Zoals Buñuel destijds te werk ging bij Las Hurdes zou nu niet meer kunnen. Hij schoot een berggeit dood om te kunnen laten zien dat de Hurdanos alleen maar vlees eten wanneer zo’n beest naar beneden valt. En om te laten zien hoe een ezel sterft aan een bijenaanval – zoals hij had gelezen dat in Las Hurdes ooit gebeurd was – smeerde hij een ezel in met honing en stootte vervolgens een paar bijenkorven om. De twitterati zouden hem nu aan de schandpaal nagelen. 
‘Waarschijnlijk. Maar hij had weinig geld en tijd voor zijn film en moest de werkelijkheid een handje helpen. En vergeet niet, het was een andere tijd toen. Spanje was nog een machocultuur en als er reden voor een feestje was, dan werd er al snel een dier geslacht. Daar deed niemand moeilijk over. En wie ben ik om dat te veranderen, omdat ik nu vind dat dat verkeerd is? Ik heb de plicht om getrouw te zijn aan die tijd.’ 

Bunuel in the Labyrinth of the Turtles

Krijgt u regelmatig vragen van journalisten die zich daarover opwinden? 
‘Ja, toch wel. En ook over het feit dat je in mijn film kan zien hoe Buñuel en zijn vrienden, wanneer ze nog in Parijs zijn, vrouwen cijfers geven. Maar dat is wat er gebeurde. Dat mensen dat nu als kwetsend ervaren, betekent nog niet dat ik het daarom niet kan laten zien.’ 

Er wordt in uw film ook veel gerookt… 
‘Dat roken was natuurlijk vooral provocatie. Toen ik nog in Barcelona woonde ging ik regelmatig naar het theater. Daar zag ik een stuk waarin een acteur na een minuut of dertig heel rustig een sigaret opsteekt. Ik rookte toen ook nog, net als de meeste bezoekers, maar wij mochten in dat theater niet roken. Die acteur dus wel en hij begon daar heel nadrukkelijk van te genieten. Nadat hij langzaam de rook had uitgeblazen zei hij: “Balen hè, dat ik wel mag roken en jullie niet?” Hij wilde de rokers confronteren met hoe hevig ze op dat moment naar een sigaret verlangden. Bij mij heeft het gewerkt, want niet lang daarna ben ik gestopt met roken. In het begin van mijn film kan je zien hoe Luis langzaam de rook van een sigaret naar de camera blaast. Dat was mijn ode aan dat moment in Barcelona.’ 

Waarom koos u voor animatie? 
‘Omdat je bij animatie een verhaal anders tot je neemt. Bij live action zijn er bepaalde regels waaraan een film zich moet houden. In animatie kan alles. Kunnen we kijken ín het hoofd van Buñuel.’ 
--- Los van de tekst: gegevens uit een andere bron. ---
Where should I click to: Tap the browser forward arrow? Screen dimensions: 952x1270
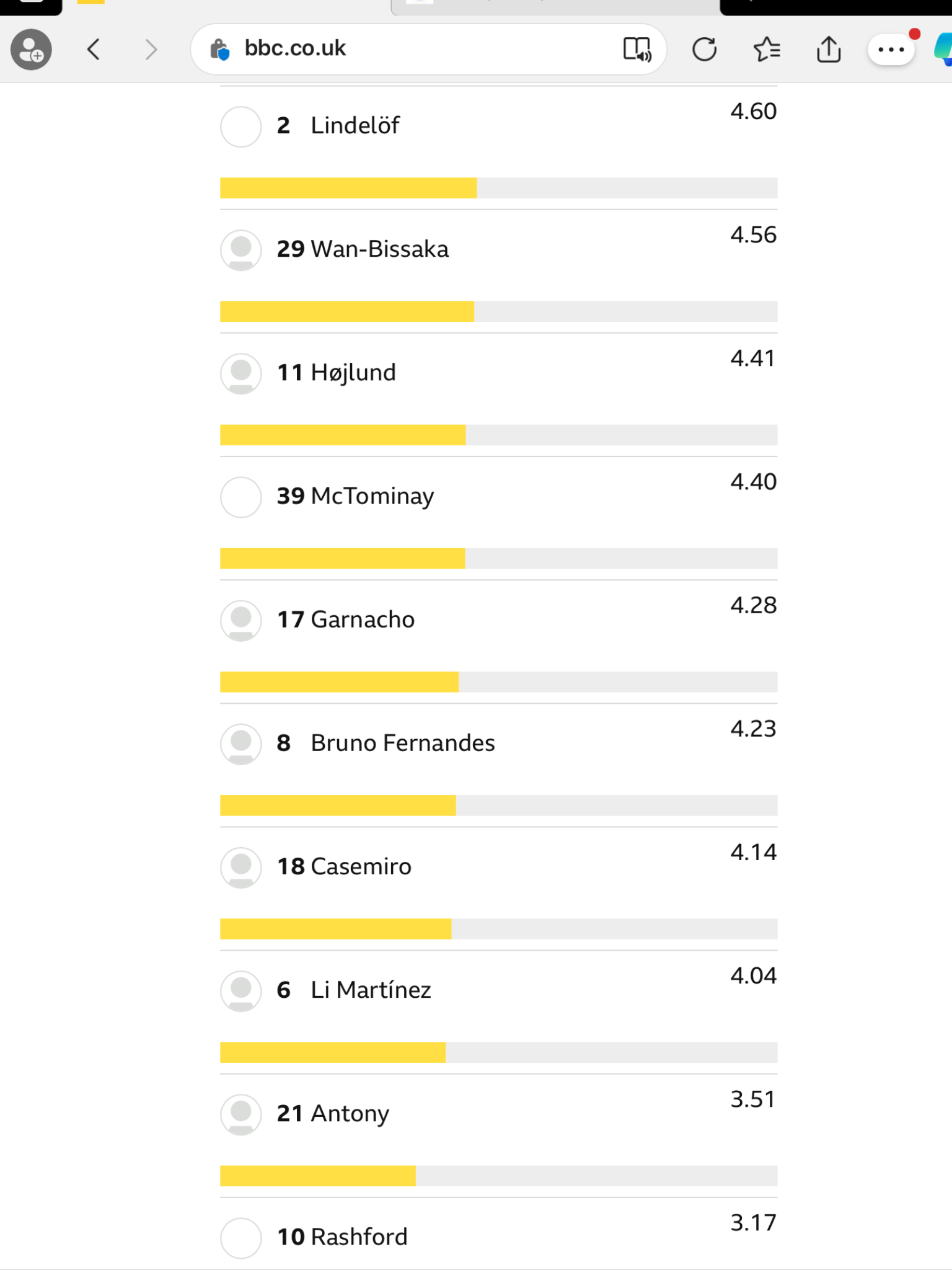coord(151,49)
Ik begrijp dat u tijdens de research voor de film met Juan Luis Buñuel heeft gesproken, zijn zoon. Wat vond hij van de film?
‘Hij heeft hem net niet kunnen zien. Hij overleed in december 2017. Ik ben benieuwd wat hij ervan gevonden had, want hij zag aanvankelijk weinig in animatie. Omdat dat in zijn ogen iets voor kinderen was. Heel jammer dus dat hij de film niet heeft kunnen bekijken, want dan zou hij gezien hebben dat animatie echt niet alleen voor kinderen is. Het is een techniek. Een manier om een verhaal op een andere manier te vertellen.’
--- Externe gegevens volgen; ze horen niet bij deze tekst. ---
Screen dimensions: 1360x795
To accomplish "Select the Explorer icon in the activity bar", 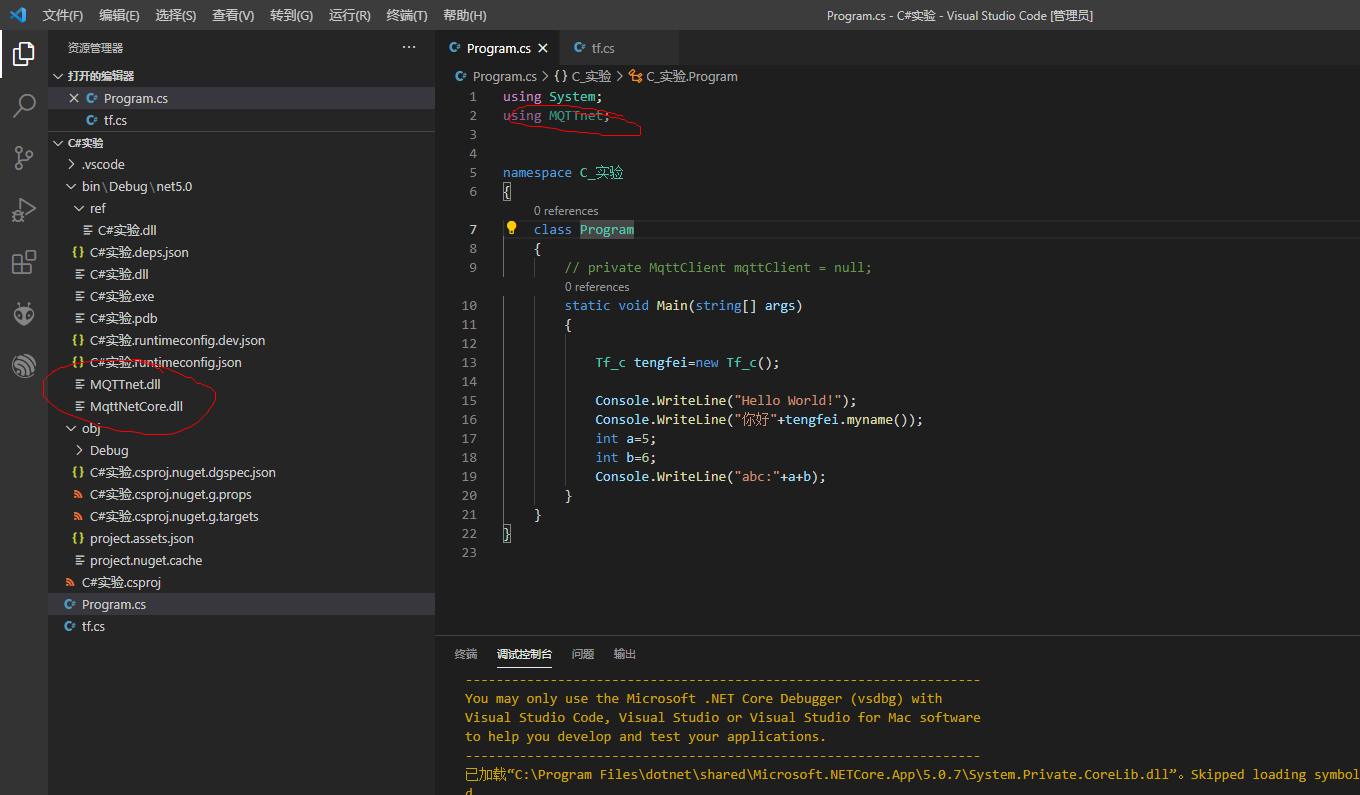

Luis in de pels van kerk en bourgeoisie

Luis Buñuel (1900-1983) was een unieke en eigenzinnige filmmaker. Wereldberoemd werd hij met de surrealistische schandaalfilms Un chien andalou (1928) en L’age d’or (1930), die hij als jonge filmmaker samen met kunstschilder Salvador Dalí maakte. Maar zijn beste werk volgde pas tussen zijn zestigste en 77ste jaar. Dat zijn de jaren waarin hij de goegemeente provoceerde met films als Viridiana, Belle de jour en Cet obscur objet du désir. Films waarin hij zich afzette tegen de (katholieke) kerk, de bourgeoisie (waaruit hij zelf afkomstig was) en het fascisme van generaal Franco. Buñuel ontvluchtte Spanje in 1937 en woonde daarna even in de VS en vanaf 1945 tot aan zijn dood in Mexico. Hij werd twee keer genomineerd voor een Oscar, maar won nooit. Gelukkig maar, want Buñuel zei zelf ooit: ‘Niets zou me moreel meer doen walgen dan het winnen van een Oscar.’